En disant ces mots elle remet au comte la lettre suivante, et savoure le plaisir de la lui voir lire en tremblant de colère.

« Vous partez, Valentine, et c’est le désir d’échapper aux importunités d’un fat qui vous éloigne des lieux que vous embellissez ! L’honneur de l’emporter sur vos rivales, celui de briller à la cour de tout l’éclat de la fortune et de la beauté ; le triomphe plus grand encore de fixer un cœur voué à l’inconstance ; enfin, tous ces plaisirs enivrants de la vanité ne peuvent donc vous séduire ? Vous réalisez le vœu que je formai en vous voyant pour la première fois. Ah ! me disais-je alors, si j’étais le créateur d’un aussi bel ouvrage, je voudrais le parer de toutes les vertus.

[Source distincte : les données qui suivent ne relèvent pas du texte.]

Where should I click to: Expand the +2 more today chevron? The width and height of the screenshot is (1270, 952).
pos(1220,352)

» Vous partez, et des pleurs de regrets ne viennent pas obscurcir mes yeux, et je ne maudis point cet exil volontaire ! Tant de courage doit vous sembler un prodige, à vous qui savez que j’ai besoin pour vivre du même air que vous respirez ; mais songez à ces timides oiseaux, qui, sans oser approcher du soleil, traversent les mers pour jouir en tout temps des bienfaits de sa présence, et vous aurez bientôt le secret de ma résignation. »

Après un moment de silence, pendant lequel M. d’Émerange cherchait à modérer sa rage, il jeta les yeux sur madame de Nangis, et fut frappé de la joie qu’il vit éclater dans les siens. L’idée qu’elle se repaissait du plaisir de le voir humilié, lui inspira l’envie de s’en venger en l’humiliant elle-même.

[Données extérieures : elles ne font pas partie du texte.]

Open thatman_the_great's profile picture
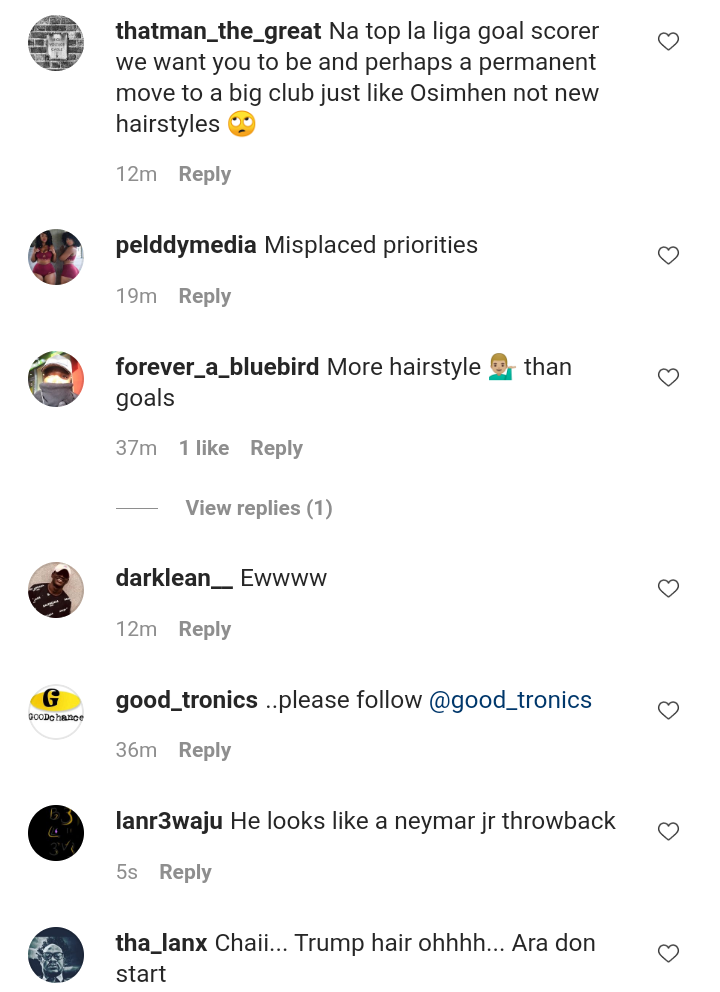The width and height of the screenshot is (720, 992). (56, 43)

— Cette lettre n’est point signée, dit-il avec mépris, et rien ne prouve qu’elle soit destinée à la marquise.

— Quoi, s’écria la comtesse, transportée de fureur, le nom de la marquise de Saverny, n’est-il pas sur l’adresse ; et ne lisez-vous point celui de Valentine ?

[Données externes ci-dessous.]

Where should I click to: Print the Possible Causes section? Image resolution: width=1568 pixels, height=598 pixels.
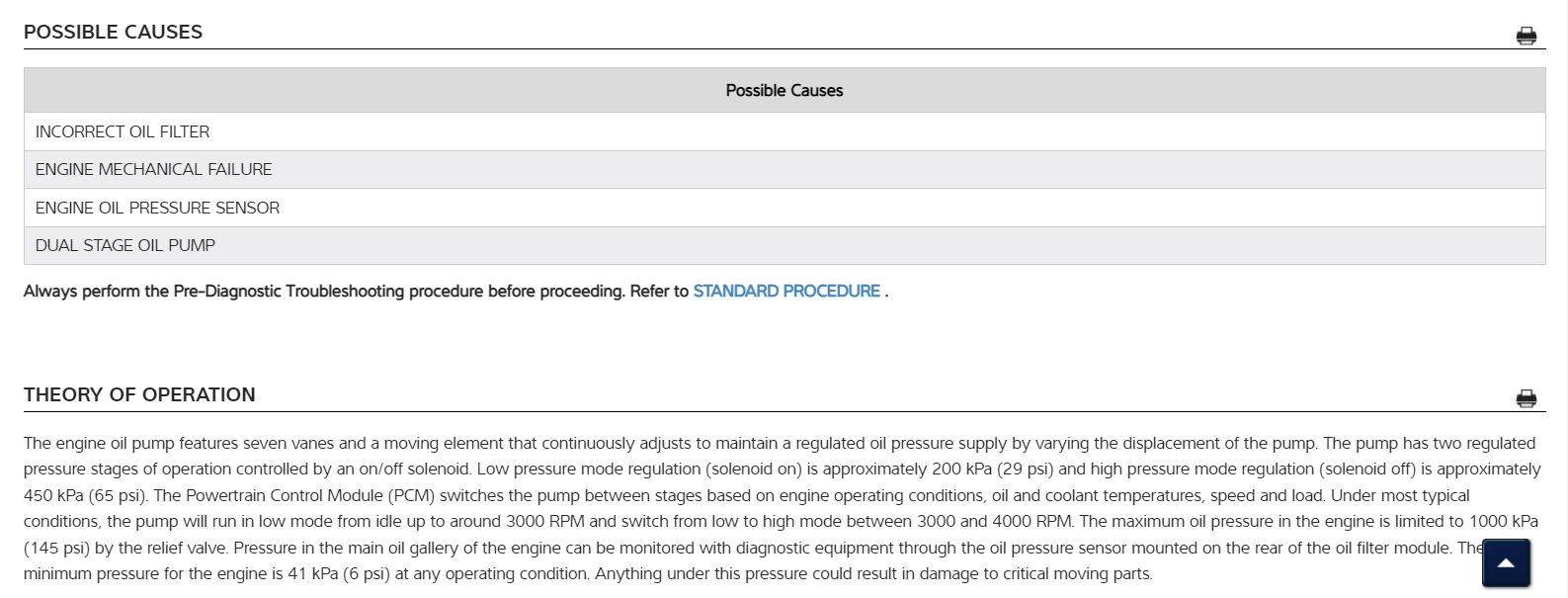coord(1526,37)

— Belle preuve ! chacun en peut écrire autant à la femme qu’il veut calomnier ou compromettre, D’ailleurs, si cette lettre était connue de la marquise, comment se trouverait elle entre vos mains ?

Ici madame de Nangis resta interdite, son front se couvrit de rougeur ; mais tout à coup, bravant la honte par la colère, elle arracha la lettre des mains du comte, et dit :

— Puisque votre misérable amour préfère m’outrager par le plus odieux soupçon que d’en croire l’évidence, je saurai bien vous convaincre sans m’abaisser à me justifier. Mais si je me livre à tout l’excès de mon indignation, n’accusez que vous des malheurs qui en seront la suite. Le ciel m’est témoin que d’aussi barbares sentiments n’ont jamais possédé mon âme ; je vous les dois tous et vous en subirez l’effet. J’ai appris de vous comment on peut joindre la perfidie à l’insulte ; vous apprendrez de moi comment on se venge du mépris.

En finissant ces mots, la comtesse sortit avec précipitation de la chambre ; et, défendant au comte de la suivre, elle alla s’enfermer dans son cabinet.